> _YOUR TASK_
Count the lines in the items below that contain the string "agent", matching case exactly, and reply with only that number.
-- Start RECORDED DATA --
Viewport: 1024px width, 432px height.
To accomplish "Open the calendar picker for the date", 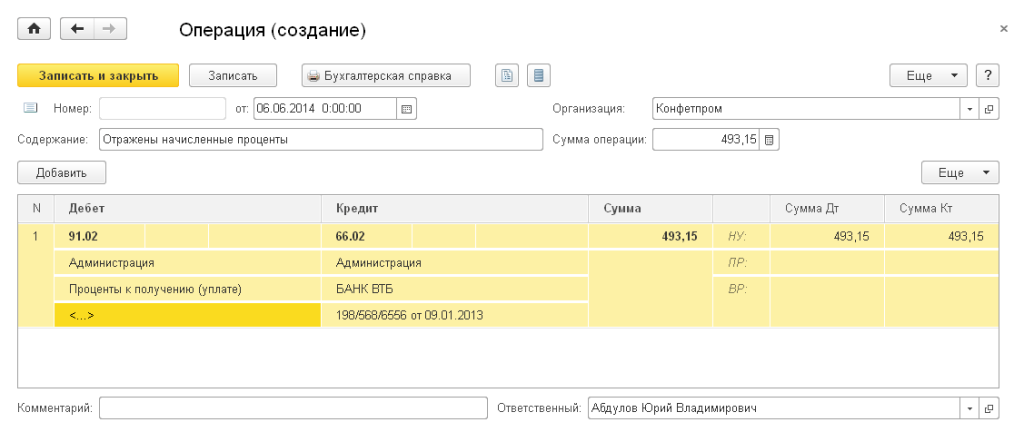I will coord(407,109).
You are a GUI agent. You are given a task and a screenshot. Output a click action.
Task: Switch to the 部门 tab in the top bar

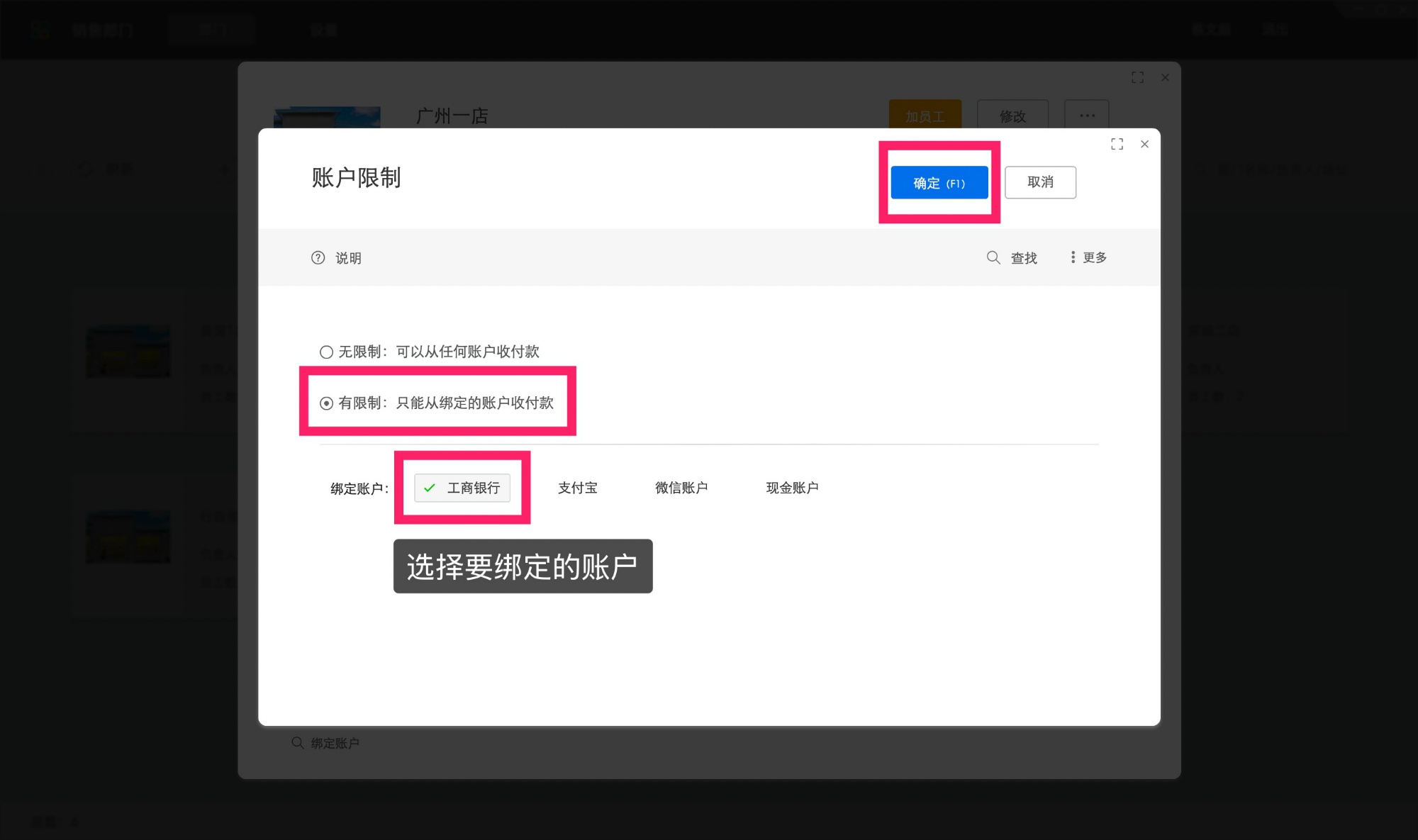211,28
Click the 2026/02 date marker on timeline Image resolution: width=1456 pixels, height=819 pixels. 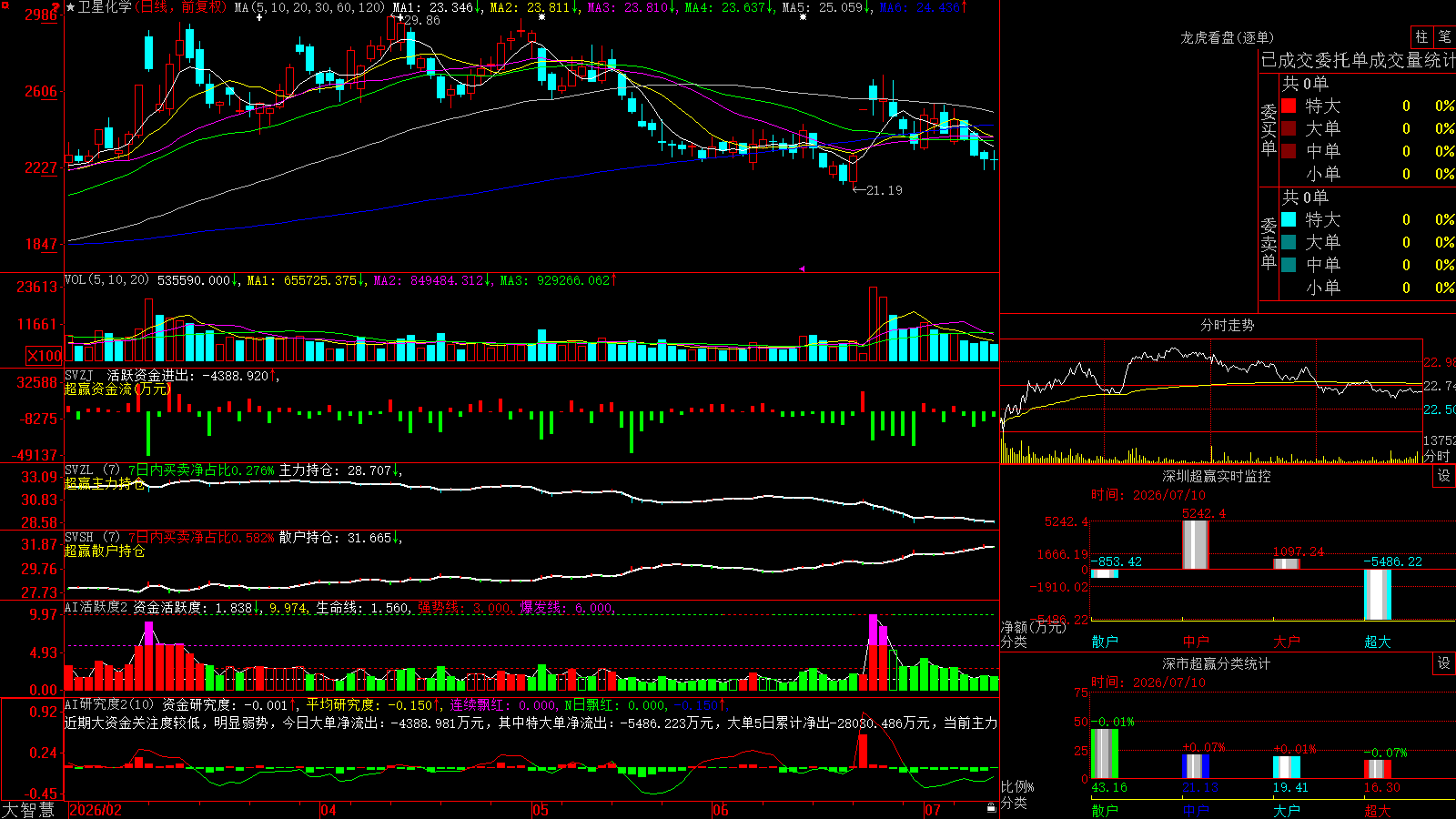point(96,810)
-- End RECORDED DATA --
-- Start RECORDED DATA --
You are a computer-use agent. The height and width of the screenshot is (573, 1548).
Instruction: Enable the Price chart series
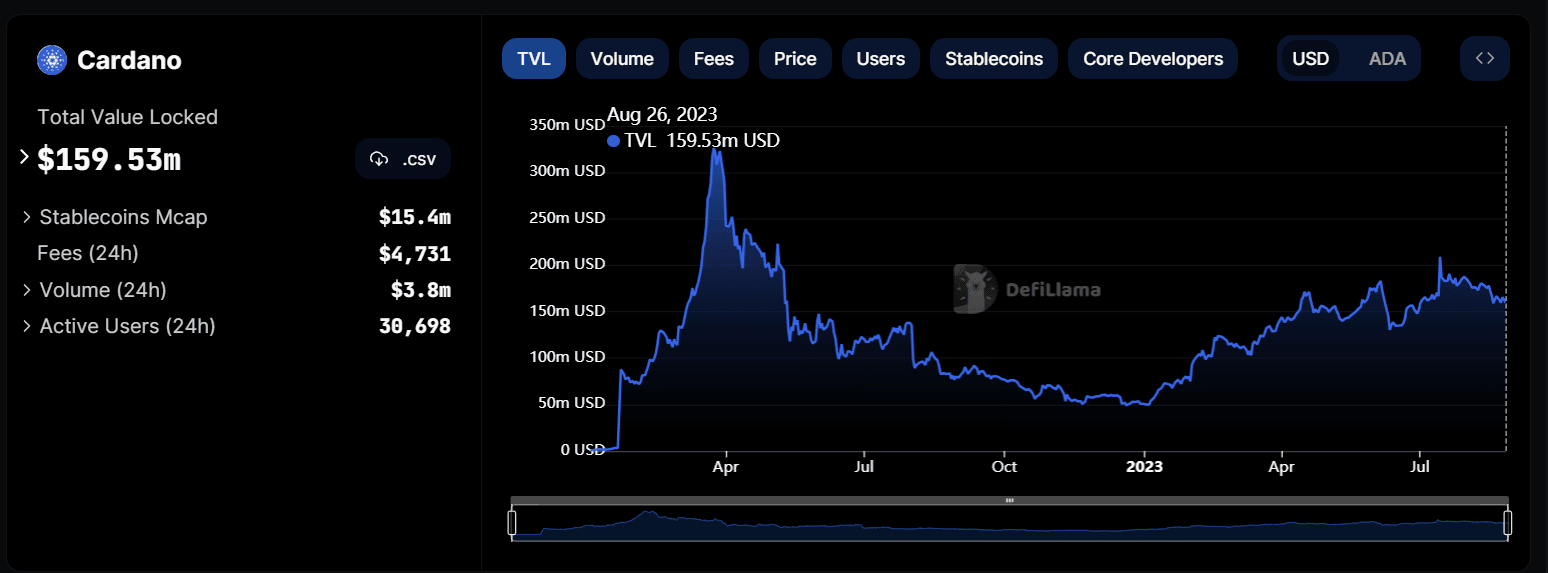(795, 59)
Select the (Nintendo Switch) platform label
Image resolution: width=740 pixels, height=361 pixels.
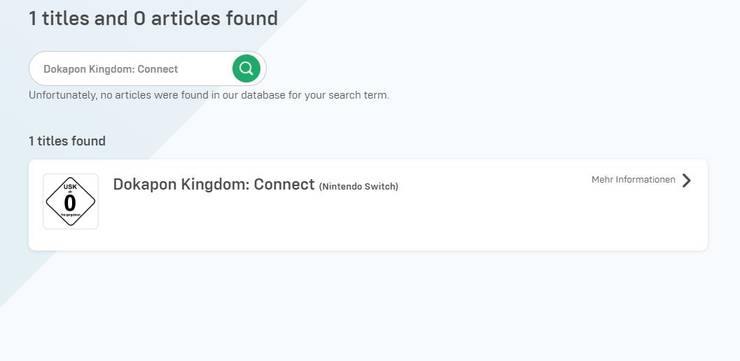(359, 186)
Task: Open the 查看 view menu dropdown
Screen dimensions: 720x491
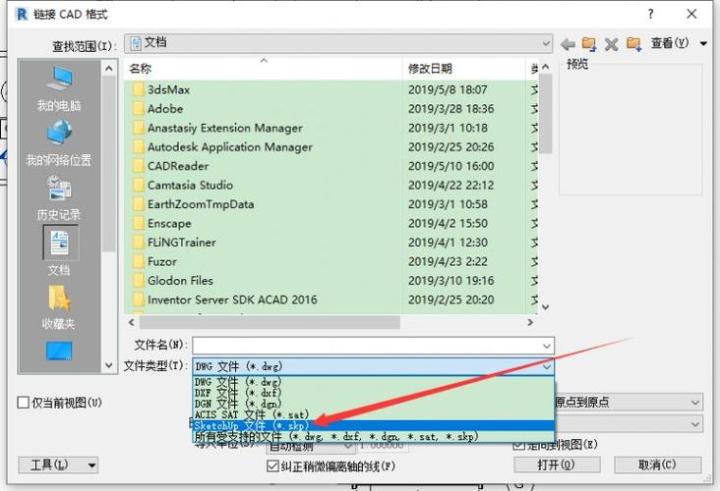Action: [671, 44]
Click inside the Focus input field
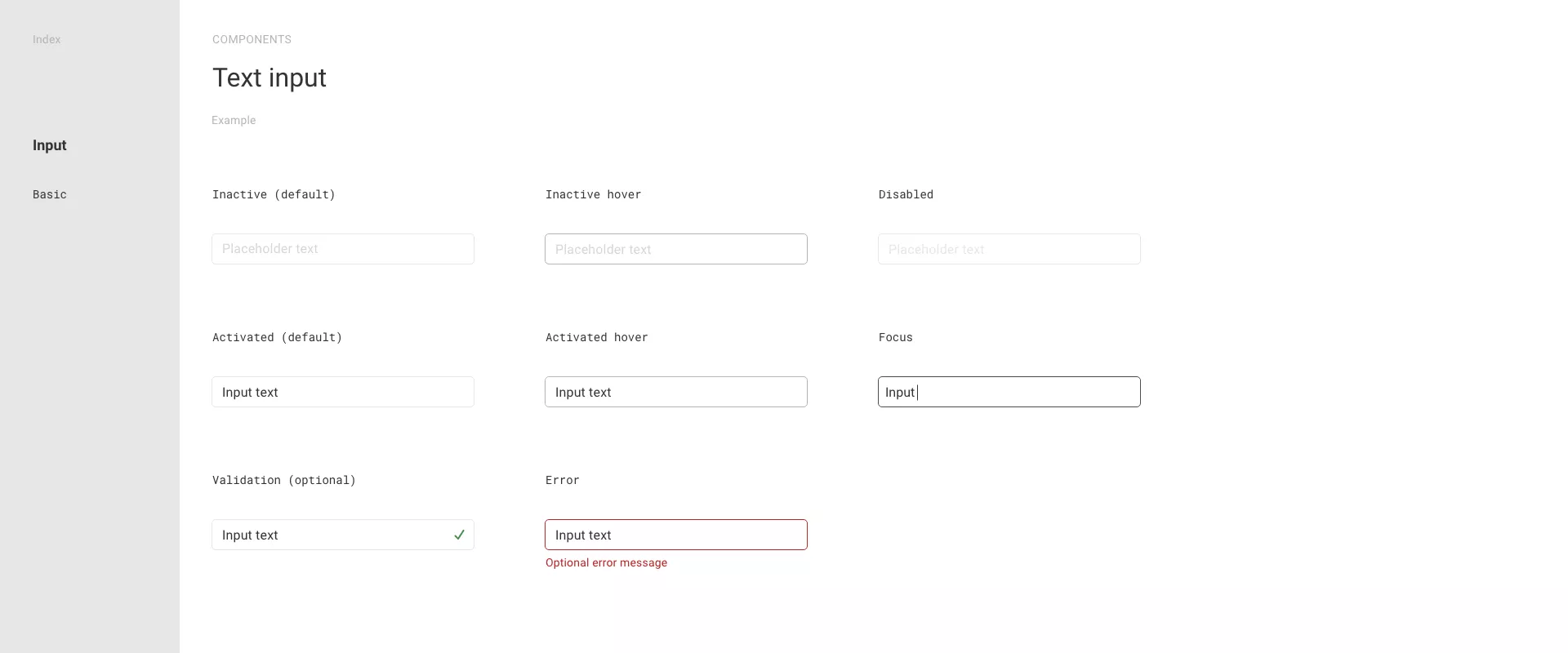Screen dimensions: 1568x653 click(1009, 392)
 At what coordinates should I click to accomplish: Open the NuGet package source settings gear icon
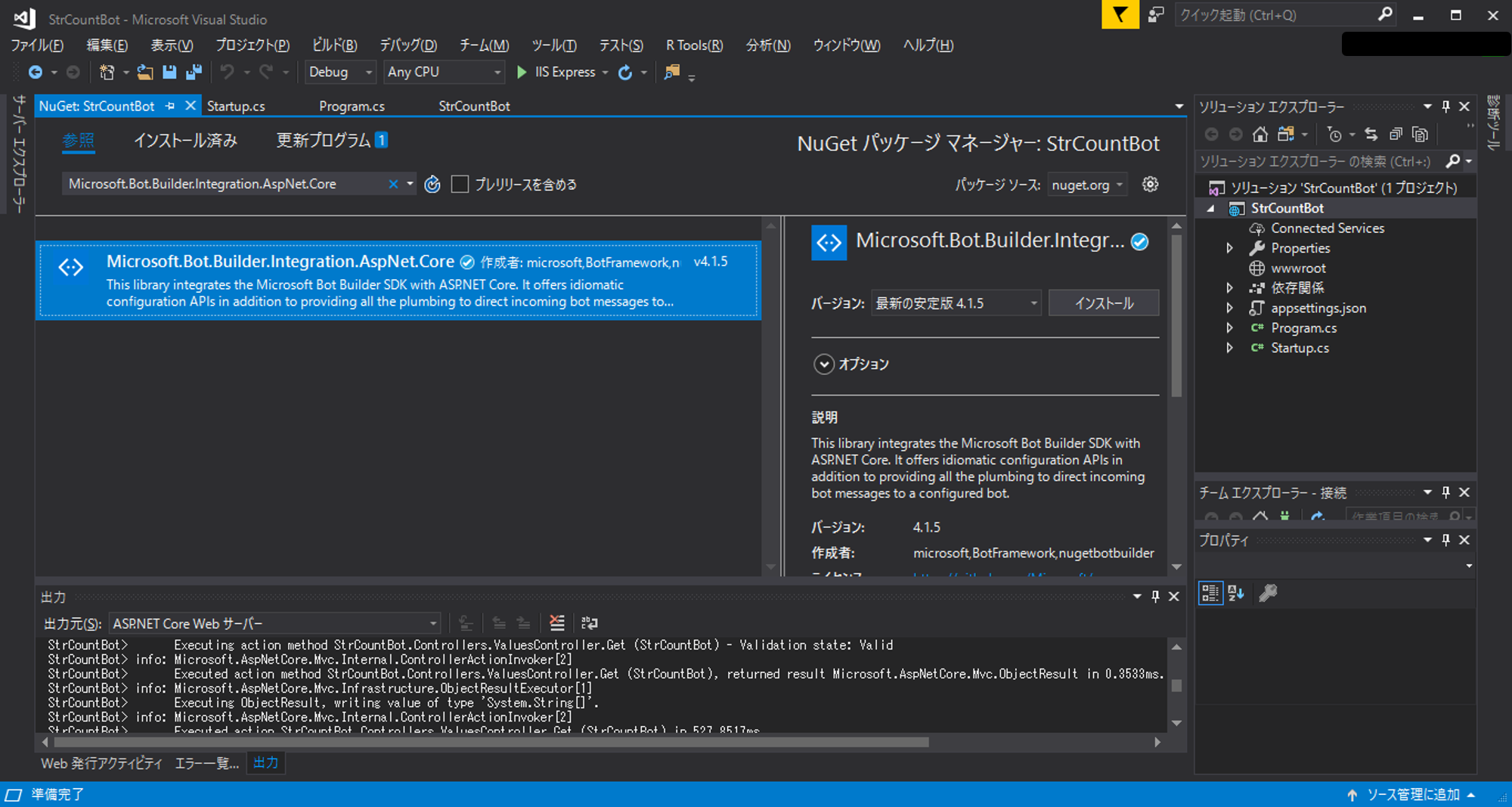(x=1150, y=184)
-- End RECORDED DATA --
> _EXPECTED OUTPUT_
2